Saved data entries:
>>

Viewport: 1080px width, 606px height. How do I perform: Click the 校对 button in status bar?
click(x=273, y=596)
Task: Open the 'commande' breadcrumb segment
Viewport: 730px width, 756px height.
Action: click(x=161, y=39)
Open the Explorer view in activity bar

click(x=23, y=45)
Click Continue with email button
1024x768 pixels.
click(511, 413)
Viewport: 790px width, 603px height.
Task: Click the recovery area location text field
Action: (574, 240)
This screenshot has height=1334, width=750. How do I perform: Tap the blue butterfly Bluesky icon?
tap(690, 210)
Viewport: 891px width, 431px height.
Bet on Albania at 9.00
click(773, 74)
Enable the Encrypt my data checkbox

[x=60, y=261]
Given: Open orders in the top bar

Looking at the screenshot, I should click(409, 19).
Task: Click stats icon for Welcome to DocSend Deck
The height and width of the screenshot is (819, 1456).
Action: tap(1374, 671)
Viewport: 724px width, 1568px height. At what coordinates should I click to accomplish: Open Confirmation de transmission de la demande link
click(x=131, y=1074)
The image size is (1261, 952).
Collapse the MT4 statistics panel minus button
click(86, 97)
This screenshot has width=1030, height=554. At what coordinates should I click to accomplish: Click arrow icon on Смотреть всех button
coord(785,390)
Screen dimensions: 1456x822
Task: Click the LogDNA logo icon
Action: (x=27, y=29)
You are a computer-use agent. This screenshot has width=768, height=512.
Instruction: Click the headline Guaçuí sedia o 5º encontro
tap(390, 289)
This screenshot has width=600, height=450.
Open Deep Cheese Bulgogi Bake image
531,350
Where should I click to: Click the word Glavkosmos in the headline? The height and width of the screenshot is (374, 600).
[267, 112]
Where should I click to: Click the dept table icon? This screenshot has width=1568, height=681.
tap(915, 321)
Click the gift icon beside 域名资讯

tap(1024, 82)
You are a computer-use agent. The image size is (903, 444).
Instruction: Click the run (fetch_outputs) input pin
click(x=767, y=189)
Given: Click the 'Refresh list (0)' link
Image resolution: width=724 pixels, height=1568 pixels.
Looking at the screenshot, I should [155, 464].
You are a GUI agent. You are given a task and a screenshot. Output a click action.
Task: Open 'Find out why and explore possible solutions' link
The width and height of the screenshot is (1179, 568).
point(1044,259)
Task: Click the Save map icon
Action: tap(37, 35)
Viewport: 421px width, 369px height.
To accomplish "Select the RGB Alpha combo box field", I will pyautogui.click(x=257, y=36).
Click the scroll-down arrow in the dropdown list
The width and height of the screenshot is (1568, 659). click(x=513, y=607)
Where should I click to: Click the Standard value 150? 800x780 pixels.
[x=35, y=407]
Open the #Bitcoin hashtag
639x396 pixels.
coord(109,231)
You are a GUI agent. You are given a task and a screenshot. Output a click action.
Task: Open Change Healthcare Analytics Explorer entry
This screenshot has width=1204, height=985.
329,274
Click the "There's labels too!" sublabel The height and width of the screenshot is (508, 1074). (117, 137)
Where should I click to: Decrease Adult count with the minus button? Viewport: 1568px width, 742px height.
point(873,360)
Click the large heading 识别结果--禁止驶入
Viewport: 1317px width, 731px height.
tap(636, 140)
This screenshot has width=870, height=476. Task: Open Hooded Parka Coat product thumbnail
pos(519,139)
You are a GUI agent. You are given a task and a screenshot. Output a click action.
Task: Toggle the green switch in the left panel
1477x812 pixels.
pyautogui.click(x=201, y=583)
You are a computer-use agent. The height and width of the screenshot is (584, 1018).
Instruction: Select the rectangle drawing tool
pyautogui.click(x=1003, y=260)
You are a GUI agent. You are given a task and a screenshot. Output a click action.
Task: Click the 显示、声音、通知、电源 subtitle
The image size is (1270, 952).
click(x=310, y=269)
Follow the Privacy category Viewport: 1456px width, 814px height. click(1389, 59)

<<

Problem to solve:
Using the entries above, return each line that includes the word "computer".

Answer to the exercise:
You are a computer-use agent. This screenshot has width=768, height=512.
You are a computer-use agent. The image size is (903, 444).
You are a computer-use agent. The height and width of the screenshot is (584, 1018).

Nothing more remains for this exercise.